#### Data provided ####
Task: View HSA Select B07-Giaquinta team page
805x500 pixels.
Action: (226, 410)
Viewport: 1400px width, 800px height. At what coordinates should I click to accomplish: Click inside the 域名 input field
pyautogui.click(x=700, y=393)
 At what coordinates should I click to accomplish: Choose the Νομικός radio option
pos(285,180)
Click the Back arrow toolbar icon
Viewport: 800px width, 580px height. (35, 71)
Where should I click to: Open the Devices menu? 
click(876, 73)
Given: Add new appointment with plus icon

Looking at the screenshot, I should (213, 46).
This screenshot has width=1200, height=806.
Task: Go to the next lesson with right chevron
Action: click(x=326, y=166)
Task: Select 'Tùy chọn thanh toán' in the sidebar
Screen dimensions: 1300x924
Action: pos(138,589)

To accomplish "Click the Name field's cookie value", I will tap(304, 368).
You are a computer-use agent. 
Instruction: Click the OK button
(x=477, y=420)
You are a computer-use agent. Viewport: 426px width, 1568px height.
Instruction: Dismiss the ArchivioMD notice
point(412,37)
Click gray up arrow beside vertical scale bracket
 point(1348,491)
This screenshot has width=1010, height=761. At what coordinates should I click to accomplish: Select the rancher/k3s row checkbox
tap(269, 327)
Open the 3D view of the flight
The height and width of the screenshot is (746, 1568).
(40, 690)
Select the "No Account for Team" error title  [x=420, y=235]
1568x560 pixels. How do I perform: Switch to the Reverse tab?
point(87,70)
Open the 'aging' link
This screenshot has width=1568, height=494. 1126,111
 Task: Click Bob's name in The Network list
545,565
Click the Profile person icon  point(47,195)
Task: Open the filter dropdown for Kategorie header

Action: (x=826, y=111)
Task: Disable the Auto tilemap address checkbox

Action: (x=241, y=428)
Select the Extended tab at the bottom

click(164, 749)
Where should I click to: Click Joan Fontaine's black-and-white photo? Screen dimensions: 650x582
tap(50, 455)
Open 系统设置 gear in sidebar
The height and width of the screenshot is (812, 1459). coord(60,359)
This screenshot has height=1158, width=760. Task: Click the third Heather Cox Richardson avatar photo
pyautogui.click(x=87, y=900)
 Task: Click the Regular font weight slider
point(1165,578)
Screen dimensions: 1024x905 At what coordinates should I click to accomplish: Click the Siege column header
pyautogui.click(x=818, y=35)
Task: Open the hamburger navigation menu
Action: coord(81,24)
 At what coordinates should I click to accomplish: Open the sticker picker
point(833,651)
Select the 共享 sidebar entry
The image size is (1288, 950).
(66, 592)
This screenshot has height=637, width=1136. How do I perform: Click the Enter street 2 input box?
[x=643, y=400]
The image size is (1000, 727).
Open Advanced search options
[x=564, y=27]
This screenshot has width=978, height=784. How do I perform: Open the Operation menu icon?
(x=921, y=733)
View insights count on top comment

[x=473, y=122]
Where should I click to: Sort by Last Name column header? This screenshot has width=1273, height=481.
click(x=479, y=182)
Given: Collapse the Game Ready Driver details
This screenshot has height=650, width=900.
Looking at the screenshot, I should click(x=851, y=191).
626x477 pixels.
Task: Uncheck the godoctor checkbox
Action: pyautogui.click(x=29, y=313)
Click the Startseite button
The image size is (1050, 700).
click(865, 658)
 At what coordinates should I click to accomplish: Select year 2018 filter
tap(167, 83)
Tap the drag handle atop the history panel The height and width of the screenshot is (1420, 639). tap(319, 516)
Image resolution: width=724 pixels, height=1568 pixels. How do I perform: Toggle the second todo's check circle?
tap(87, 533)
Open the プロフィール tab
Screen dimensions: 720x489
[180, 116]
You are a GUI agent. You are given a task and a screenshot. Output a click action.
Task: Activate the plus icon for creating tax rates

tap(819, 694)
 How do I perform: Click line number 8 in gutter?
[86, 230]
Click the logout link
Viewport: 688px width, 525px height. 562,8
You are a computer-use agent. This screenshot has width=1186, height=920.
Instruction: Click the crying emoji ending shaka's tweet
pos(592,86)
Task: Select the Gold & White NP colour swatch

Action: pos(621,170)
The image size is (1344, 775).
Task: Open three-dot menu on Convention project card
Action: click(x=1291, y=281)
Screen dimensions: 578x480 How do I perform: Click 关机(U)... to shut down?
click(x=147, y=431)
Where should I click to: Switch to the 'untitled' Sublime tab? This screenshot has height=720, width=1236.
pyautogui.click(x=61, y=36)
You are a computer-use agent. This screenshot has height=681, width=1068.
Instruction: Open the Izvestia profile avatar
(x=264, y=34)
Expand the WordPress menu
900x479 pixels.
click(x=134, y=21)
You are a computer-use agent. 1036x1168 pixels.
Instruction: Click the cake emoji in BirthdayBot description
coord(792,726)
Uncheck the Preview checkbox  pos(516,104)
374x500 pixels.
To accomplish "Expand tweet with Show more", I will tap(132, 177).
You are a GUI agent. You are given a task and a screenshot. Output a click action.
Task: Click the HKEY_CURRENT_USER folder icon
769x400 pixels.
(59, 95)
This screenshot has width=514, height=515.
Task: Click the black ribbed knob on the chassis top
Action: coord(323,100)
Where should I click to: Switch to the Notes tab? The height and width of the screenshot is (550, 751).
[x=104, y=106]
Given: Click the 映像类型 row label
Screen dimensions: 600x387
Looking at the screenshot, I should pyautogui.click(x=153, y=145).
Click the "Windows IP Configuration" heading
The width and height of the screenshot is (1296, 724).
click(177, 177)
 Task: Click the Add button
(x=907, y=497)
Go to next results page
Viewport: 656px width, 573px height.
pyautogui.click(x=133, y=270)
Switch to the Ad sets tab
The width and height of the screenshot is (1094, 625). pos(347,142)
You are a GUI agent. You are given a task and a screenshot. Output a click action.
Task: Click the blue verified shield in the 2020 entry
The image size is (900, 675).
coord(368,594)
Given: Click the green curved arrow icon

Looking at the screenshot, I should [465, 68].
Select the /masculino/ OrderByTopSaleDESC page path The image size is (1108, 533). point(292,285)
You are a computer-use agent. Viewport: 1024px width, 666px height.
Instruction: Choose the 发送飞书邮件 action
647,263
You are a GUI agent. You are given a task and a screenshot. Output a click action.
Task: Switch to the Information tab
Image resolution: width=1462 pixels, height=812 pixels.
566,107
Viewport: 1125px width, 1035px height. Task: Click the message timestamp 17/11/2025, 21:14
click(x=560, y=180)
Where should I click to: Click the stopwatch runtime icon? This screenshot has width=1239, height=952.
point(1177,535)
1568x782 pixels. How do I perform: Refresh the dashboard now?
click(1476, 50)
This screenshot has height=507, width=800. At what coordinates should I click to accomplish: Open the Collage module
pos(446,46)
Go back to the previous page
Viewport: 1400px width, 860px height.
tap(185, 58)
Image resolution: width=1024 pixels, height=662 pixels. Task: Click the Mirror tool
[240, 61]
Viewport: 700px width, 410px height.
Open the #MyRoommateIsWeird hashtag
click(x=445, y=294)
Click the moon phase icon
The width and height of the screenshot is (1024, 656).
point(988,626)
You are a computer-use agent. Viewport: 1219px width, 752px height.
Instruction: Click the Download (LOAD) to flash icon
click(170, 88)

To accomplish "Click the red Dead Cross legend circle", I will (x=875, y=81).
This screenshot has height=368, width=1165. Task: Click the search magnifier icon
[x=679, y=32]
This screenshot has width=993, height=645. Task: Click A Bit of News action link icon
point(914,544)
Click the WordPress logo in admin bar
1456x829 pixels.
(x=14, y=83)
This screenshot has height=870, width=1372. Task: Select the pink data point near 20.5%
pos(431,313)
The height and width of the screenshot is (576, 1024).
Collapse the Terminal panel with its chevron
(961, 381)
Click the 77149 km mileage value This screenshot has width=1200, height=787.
####
Assignment. Of all the lines in the data above, show only those that hold the word "computer".

Written answer.
You are a computer-use agent. 
You are a computer-use agent. Viewport: 426px width, 1568px height.
You are a computer-use agent. This screenshot has width=1186, height=920.
You are a computer-use agent. This screenshot has height=681, width=1068.
You are a computer-use agent. 1036x1168 pixels.
You are a computer-use agent. Viewport: 1024px width, 666px height.
You are a computer-use agent. Viewport: 1219px width, 752px height.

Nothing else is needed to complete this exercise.